Si le président fait des clins d’œil à ses anciens obligés, les propositions qu’il met sur la table ne semblent pas convaincre. Certains pensent que les propositions sont en deçà de la gravité de la situation du pays. La situation est nécrosée. L’entourage du président est dans une logique jusqu’au bouliste et ce n’est pas l’entêtement à consacrer Alizeta Gando (le CSC voudrait interdire de l’appeler ainsi désormais), comme président de la Chambre du commerce et d’industrie du Burkina qui va arranger les choses.
On réentend parler du parti de Roch
Les réunions ont repris et plusieurs noms d’un probable futur parti politique des dissidents du CDP sont avancés. De nouveaux délais sont aussi annoncés ; probablement en juin prochain. Ce parti des dissidents devraient, comme on l’avait entendu en 2012 regrouper autour de Roch Marc Christian Kaboré, l’essentiel des membres des « conseillers » du CDP. A ce qu’on dit, les textes sont prêts. Même si ce n’est pas la première fois que pareille occurrence circule. Les services informent le président sur ces réunions qui se tiennent et qui sont sûrement infiltrées. En retour aussi quelques pare-feux sont allumés, pour semer le doute dans le camp des dissidents, comme cette rumeur insistante qui indique que Roch Marc Christian Kaboré a accepté un poste d’ambassadeur à Copenhague.
N’empêche, le président semble évaluer la gravité de la situation. Récemment, il a rencontré séparément Salif Diallo et Roch Marc Christian Kaboré. Il n’aurait pas fait des propositions révolutionnaires, mais au regard de la gravité de la situation, il pourrait abattre sa carte « joker ». Il s’agirait finalement de revenir aux propositions d’un certain Salif Diallo récemment réaffirmées par Juliette Bonkoungou dans son interview à notre confrère L’Observateur Paalga. Remettre tout à plat, engager l’ensemble des acteurs dans des discussions inclusives pour une vraie refondation de la démocratie et du régime.

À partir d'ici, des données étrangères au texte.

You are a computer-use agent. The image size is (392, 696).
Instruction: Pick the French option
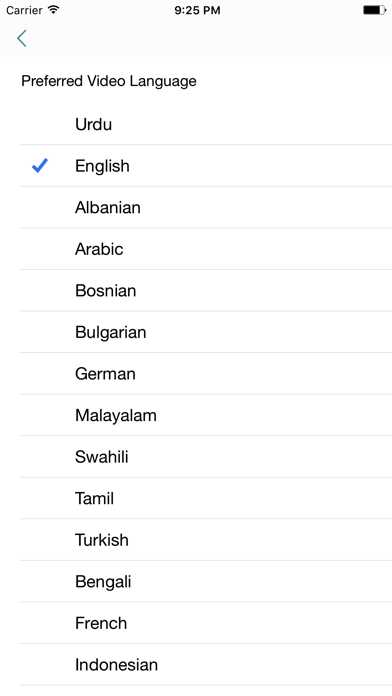(206, 623)
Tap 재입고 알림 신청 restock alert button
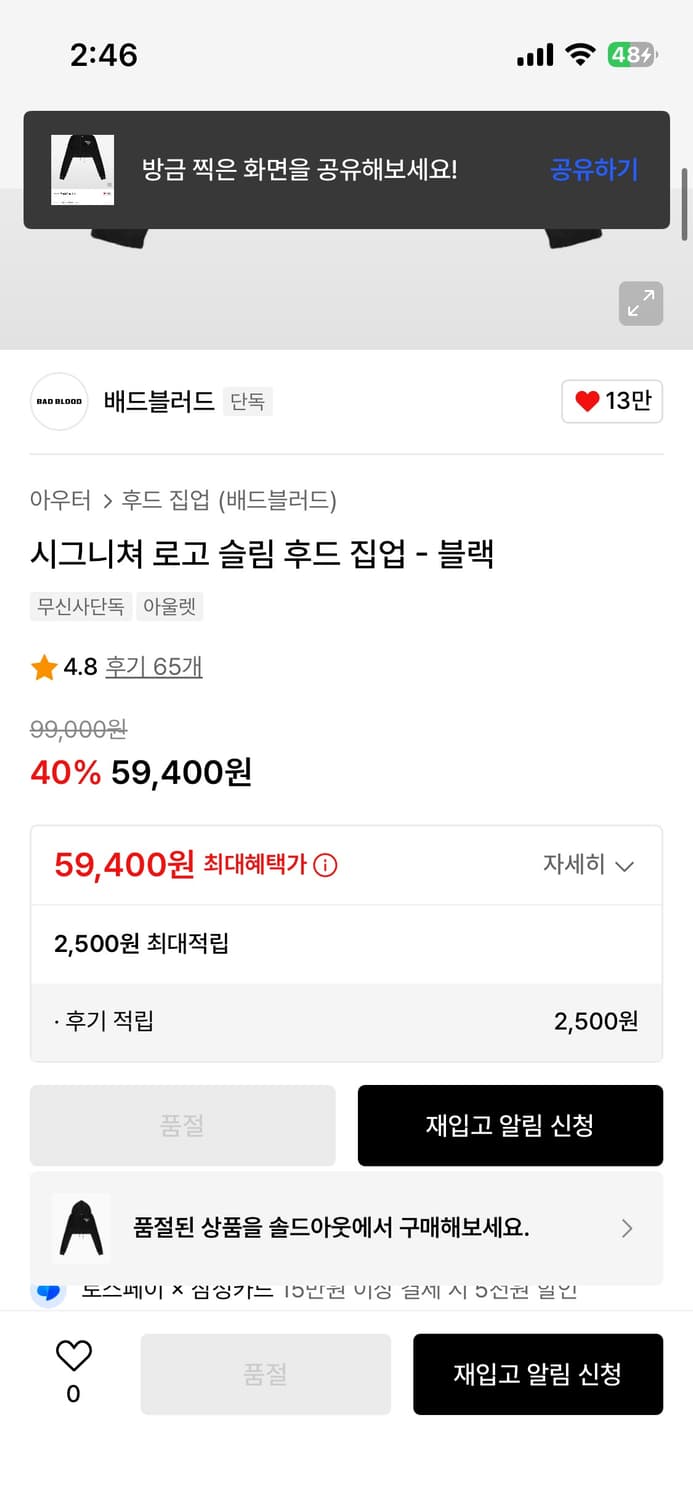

Il devrait aussi et c’est le fait nouveau qui est rapporté : « organiser et annoncer au courant de l’année en cours sa sortie de scène ». A ce niveau, le propos reste vague. D’aucuns disent que la proposition viendrait de lui et d’autres soutiennent que certaines personnes consultées le lui ont suggéré et comme d’habitude, il n’aurait pas répondu. Ou en tout cas, pas avec conviction.
Sauf que très peu de personnes croient vraiment à cette éventualité. Les Roch iront-ils jusqu’au divorce avec Blaise Compaoré ? Les rumeurs ont repris. En face, on suit tout ça de près. Pour bien les « mélanger » comme on dit prosaïquement chez nous, des ballons d’intox sont lâchés, comme cette nomination annoncée de Roch comme ambassadeur à Copenhague. Les amis du « gros » démentent fermement, soutenant qu’il a décliné toutes les propositions de nomination qu’on lui a faites depuis qu’il a quitté la présidence de l’assemblée nationale. Mais il en faut plus pour rassurer. Dans ce monde « d’opports », la confiance est la chose la moins bien partagée.